At a relatively young age, Winner Wijaya has won countless awards and has been nominated by national and foreign film festivals for his work. At the moment, he is preparing his first full-length feature, a part-biographical, part-fictional film about a former political prisoner from 1965 who is also a witty artist recounting his life.

Winner tackles another heavy subject using the same ingredient: comedy. Raised in a family that didn’t take themselves too seriously, Winner took to comedy at a young age. These sensibilities shine through in his work.

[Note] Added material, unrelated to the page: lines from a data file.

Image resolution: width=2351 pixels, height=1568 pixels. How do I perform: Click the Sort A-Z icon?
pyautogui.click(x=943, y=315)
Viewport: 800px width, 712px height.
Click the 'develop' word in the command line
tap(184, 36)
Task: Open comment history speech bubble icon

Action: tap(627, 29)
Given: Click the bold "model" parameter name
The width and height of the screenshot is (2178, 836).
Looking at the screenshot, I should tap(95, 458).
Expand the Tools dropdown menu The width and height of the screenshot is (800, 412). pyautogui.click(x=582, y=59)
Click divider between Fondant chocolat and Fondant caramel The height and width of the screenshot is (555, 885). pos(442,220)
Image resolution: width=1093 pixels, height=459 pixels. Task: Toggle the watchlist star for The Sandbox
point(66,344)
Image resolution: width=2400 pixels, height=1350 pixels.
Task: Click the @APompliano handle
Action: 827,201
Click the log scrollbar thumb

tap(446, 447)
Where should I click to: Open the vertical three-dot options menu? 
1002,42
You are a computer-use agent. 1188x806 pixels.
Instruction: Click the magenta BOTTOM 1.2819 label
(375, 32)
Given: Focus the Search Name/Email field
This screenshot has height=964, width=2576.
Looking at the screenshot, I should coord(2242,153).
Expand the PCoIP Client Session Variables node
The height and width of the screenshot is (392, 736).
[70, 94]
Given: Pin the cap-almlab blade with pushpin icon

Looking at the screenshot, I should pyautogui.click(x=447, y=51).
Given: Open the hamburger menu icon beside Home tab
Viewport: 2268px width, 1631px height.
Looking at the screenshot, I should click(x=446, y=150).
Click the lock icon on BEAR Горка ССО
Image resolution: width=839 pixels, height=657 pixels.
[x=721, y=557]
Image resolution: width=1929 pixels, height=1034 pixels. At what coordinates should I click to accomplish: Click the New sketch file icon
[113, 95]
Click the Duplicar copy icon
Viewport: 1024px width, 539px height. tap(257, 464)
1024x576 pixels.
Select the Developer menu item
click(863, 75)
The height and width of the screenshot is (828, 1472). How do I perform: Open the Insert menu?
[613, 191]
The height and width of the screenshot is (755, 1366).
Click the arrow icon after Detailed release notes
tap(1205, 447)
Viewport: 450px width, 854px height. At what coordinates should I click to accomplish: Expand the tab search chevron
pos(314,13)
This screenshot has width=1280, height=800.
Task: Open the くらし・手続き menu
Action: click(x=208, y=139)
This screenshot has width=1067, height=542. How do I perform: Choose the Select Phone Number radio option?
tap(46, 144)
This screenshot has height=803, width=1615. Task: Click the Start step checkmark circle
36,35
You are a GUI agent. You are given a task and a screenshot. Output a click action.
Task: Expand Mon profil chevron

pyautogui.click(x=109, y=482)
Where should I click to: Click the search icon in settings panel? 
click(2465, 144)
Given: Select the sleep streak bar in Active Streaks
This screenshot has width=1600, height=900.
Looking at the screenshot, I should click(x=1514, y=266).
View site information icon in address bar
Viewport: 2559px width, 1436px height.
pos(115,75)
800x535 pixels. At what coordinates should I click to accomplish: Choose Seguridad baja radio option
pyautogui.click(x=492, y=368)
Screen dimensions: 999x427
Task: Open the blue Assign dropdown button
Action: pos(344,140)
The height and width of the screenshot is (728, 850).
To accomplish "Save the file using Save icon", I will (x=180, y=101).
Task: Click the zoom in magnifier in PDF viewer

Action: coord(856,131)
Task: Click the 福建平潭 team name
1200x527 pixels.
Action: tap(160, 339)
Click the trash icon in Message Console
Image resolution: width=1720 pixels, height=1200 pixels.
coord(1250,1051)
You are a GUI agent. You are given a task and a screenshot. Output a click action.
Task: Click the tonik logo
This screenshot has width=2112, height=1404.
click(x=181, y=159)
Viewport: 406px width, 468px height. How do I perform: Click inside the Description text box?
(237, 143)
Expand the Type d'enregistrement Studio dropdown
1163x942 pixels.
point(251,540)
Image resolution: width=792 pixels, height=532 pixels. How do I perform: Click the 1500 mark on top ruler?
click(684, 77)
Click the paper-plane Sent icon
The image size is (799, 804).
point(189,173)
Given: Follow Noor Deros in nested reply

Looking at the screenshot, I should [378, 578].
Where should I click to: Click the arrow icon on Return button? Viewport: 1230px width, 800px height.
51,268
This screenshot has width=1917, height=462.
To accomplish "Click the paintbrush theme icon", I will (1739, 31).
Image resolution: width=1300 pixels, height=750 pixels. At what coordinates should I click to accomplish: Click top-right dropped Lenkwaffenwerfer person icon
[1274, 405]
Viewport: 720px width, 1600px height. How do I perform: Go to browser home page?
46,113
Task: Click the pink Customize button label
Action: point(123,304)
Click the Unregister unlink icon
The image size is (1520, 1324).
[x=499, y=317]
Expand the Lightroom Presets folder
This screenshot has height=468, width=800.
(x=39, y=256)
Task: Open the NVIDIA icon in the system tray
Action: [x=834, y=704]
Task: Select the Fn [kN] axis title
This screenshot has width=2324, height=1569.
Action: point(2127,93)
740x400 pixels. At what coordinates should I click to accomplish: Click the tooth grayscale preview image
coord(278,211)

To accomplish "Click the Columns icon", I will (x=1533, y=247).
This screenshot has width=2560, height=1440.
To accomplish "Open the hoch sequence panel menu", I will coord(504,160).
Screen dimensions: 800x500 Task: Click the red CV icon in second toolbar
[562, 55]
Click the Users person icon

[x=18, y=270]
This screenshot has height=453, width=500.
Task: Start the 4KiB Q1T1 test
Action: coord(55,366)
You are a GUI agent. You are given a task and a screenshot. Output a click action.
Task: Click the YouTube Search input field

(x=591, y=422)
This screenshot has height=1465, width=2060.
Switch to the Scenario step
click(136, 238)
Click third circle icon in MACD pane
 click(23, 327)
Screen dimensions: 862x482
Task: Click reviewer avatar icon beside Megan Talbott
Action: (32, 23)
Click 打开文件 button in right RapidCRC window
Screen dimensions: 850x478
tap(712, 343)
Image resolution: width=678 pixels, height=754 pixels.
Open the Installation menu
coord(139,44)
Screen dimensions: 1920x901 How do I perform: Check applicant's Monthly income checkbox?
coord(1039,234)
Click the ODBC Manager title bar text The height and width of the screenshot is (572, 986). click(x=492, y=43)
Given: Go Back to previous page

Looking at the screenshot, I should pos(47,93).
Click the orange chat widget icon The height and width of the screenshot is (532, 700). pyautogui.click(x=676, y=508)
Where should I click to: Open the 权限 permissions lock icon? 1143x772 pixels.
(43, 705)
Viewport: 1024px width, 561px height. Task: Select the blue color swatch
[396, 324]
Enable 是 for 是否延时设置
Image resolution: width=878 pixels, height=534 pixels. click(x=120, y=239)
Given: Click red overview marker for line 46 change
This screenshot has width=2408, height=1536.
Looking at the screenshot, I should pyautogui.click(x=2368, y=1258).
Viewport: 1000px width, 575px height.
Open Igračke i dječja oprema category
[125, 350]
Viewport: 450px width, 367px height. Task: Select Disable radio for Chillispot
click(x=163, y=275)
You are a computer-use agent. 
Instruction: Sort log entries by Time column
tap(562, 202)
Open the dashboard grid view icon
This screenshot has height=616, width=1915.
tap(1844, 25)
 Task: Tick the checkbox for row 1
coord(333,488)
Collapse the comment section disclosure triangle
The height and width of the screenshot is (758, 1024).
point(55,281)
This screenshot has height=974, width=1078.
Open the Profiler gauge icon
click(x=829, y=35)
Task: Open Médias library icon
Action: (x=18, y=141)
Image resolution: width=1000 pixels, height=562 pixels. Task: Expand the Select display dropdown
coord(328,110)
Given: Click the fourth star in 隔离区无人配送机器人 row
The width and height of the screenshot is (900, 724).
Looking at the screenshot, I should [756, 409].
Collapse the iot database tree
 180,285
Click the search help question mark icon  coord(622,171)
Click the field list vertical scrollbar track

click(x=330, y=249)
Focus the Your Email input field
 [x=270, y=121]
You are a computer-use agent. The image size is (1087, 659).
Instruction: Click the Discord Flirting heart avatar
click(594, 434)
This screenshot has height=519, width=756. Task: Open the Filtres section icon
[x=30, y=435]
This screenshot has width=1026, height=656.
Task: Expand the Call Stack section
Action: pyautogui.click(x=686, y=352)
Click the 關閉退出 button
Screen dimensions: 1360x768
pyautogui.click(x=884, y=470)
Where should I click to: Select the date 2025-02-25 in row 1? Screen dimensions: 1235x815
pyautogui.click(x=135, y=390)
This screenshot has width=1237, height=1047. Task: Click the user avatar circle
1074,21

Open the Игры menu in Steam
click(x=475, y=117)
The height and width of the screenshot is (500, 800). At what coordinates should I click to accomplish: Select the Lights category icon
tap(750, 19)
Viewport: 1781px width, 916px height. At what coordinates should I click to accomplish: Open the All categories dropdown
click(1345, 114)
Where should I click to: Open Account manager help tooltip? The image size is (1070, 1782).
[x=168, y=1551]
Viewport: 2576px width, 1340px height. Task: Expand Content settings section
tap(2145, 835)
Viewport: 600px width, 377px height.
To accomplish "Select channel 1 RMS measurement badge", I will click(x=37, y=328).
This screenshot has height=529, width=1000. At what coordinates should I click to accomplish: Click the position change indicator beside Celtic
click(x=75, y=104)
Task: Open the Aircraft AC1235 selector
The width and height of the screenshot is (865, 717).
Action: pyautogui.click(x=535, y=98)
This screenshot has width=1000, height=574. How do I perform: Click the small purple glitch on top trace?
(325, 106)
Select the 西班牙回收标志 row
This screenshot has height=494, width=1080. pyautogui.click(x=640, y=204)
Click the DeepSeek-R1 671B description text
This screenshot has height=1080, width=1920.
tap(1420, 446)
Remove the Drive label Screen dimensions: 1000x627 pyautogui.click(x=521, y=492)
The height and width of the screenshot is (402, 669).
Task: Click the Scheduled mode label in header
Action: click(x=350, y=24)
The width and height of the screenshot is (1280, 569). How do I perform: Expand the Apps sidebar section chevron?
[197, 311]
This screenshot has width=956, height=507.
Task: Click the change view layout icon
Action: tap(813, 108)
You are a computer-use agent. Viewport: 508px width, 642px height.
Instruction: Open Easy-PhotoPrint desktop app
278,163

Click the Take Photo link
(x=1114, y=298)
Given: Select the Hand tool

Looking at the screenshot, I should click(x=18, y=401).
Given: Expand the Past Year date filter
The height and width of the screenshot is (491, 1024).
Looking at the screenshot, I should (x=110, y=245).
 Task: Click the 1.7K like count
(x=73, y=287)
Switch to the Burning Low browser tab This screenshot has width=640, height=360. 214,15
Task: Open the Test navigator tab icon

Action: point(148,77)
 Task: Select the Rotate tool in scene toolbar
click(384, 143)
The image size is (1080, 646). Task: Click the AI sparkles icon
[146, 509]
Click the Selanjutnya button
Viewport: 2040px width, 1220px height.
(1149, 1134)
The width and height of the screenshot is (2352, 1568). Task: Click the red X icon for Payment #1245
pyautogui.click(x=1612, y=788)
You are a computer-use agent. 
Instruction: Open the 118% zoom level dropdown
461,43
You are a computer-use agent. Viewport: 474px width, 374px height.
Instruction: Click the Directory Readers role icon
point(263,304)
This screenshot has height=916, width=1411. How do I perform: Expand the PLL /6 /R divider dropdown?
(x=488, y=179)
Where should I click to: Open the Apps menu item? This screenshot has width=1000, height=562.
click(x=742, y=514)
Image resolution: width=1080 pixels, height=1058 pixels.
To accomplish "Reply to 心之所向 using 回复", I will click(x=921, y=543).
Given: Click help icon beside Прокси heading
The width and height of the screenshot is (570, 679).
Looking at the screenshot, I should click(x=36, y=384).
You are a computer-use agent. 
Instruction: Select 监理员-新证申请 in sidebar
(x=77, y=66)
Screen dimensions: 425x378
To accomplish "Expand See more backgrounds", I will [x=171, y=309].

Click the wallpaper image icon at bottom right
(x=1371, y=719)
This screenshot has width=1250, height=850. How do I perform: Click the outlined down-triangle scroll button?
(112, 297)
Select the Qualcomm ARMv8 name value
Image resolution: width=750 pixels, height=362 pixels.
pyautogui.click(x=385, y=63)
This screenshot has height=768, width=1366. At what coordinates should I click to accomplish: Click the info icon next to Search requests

The director strongly believes that approaching tragedy through comedy is the best way to spur people to think and to empathize with his characters. “When a film about a tragedy focuses on the victims and their suffering, I think that’s exploiting sadness,” Winner said, “With comedy, you put the subjects of the movie and the audience on the same level.”

In Turut Berduka Cita, Winner uses comedy to show the resilience of the friend on whom the movie is based.  “Even though it’s tragic that her father passed away, she was able to tell her stories and express herself humorously,” Winner said, “That means she had passed her sadness – that she was not shackled by her pain.”

“That’s kind of the point of the movie.”